- **Goal of the exercise**
From the line containing "You are a computer-use" through the last line of the entries below, transcribe each line exactly, excluding any picture.
*** Data listing Section Begins ***
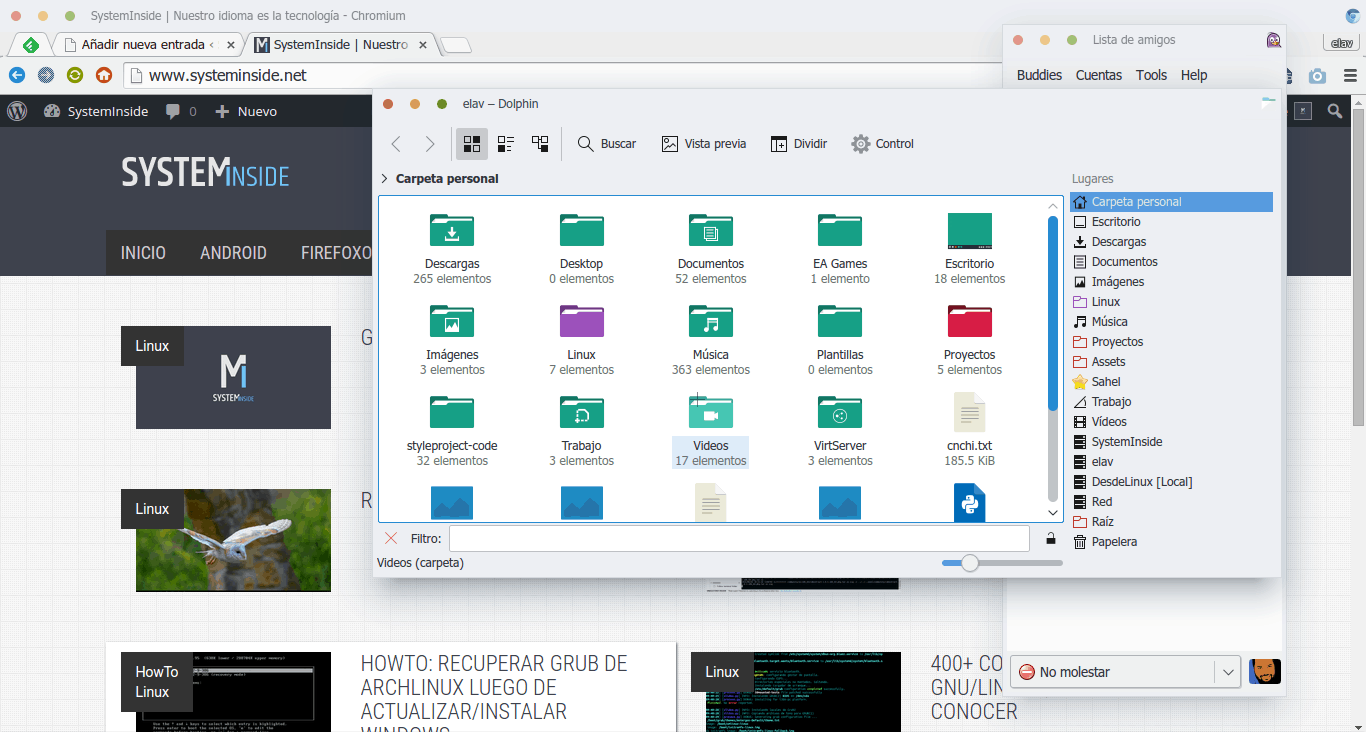
Task: Open the Buddies menu
Action: 1039,75
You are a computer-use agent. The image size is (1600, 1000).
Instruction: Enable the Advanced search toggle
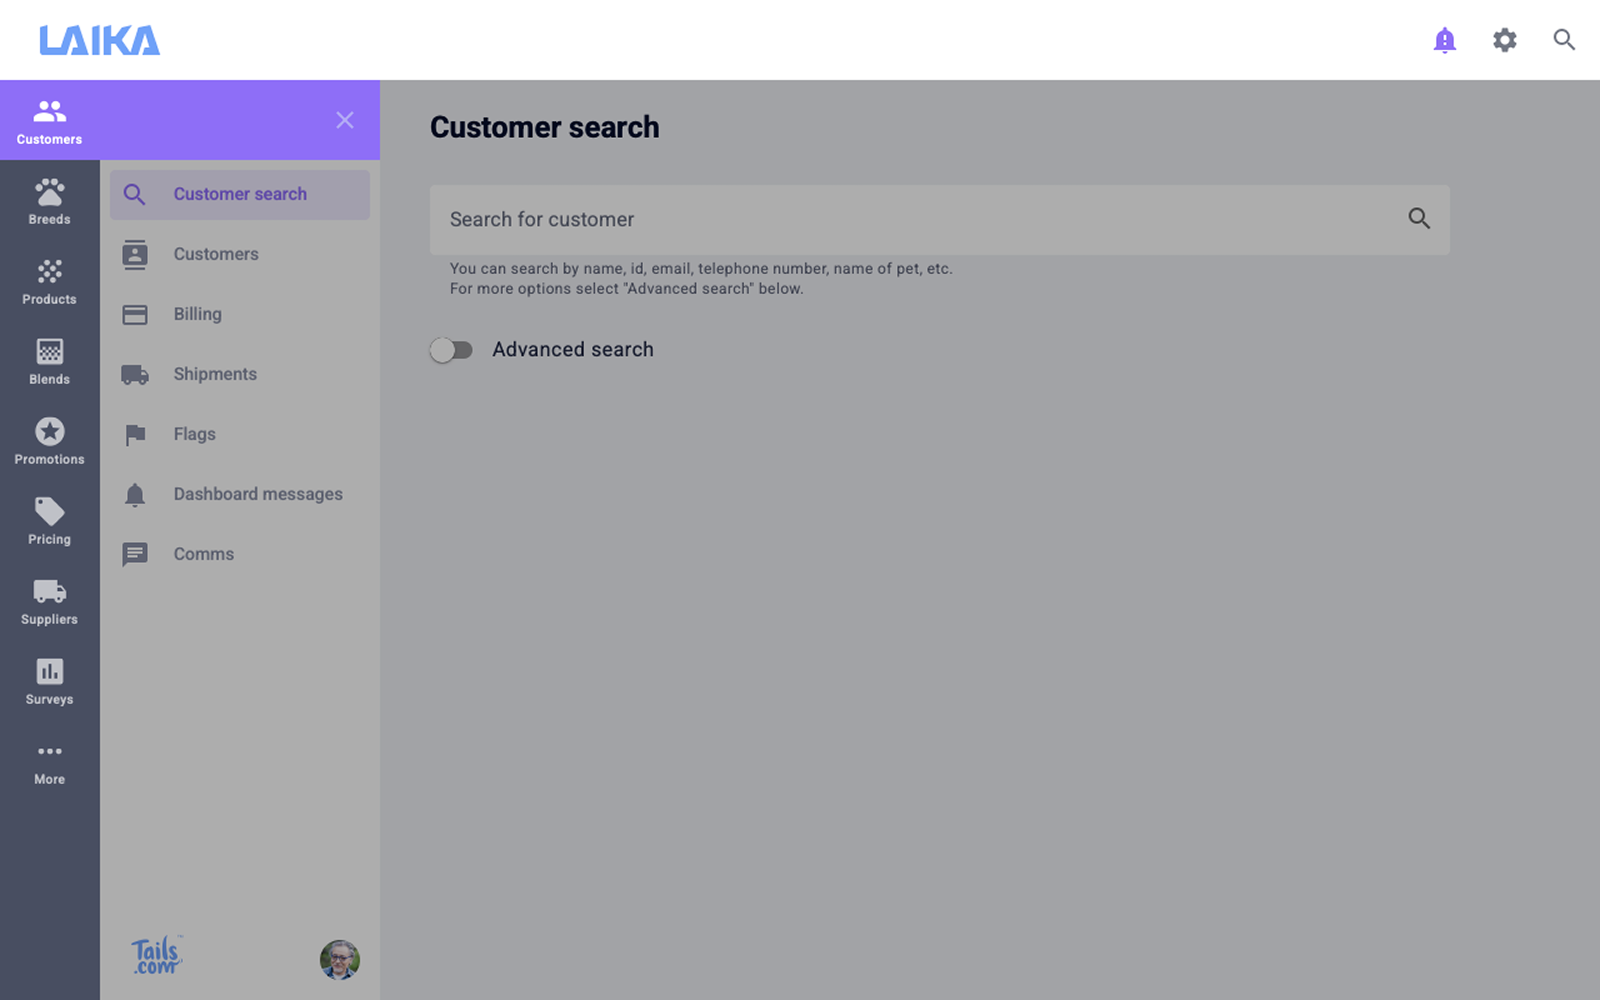pos(451,350)
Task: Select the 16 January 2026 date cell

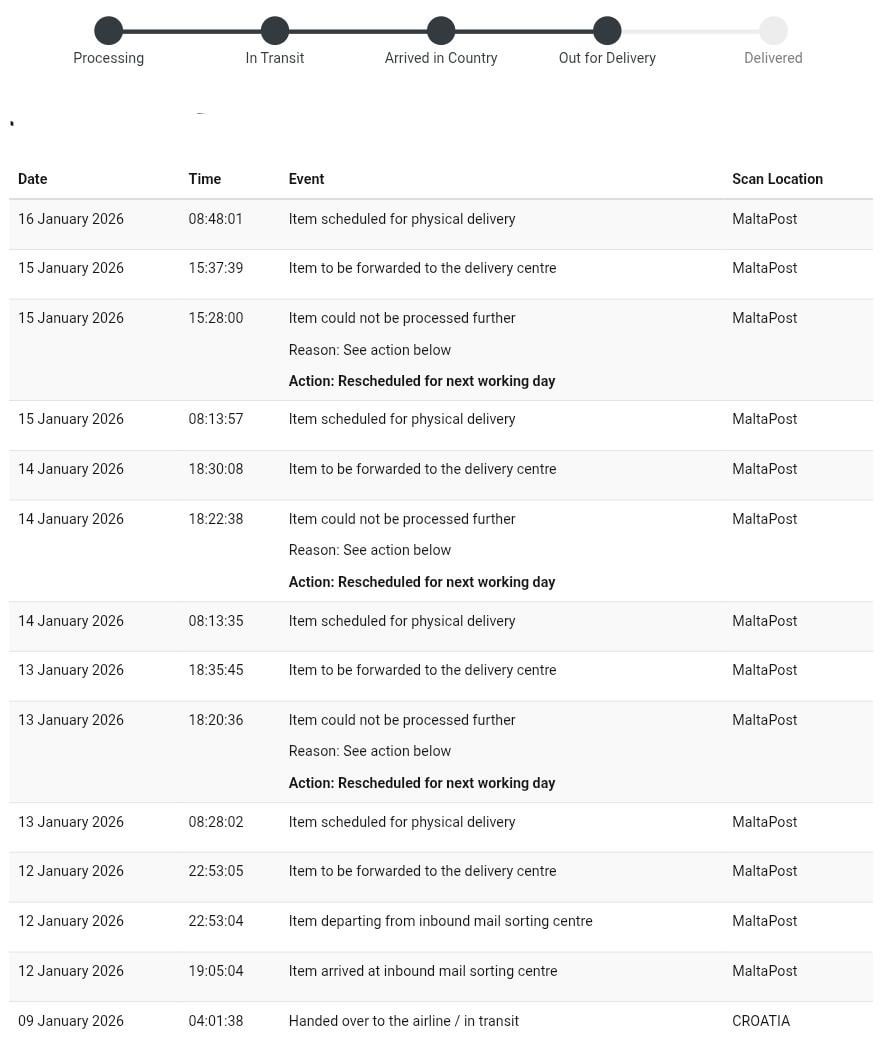Action: tap(71, 219)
*** Data listing Section Ends ***
- **Solution to the exercise**
You are a computer-use agent. The image size is (1600, 1000).
Instruction: Enable the Advanced search toggle
pos(451,350)
Task: Select the 16 January 2026 date cell

Action: tap(71, 219)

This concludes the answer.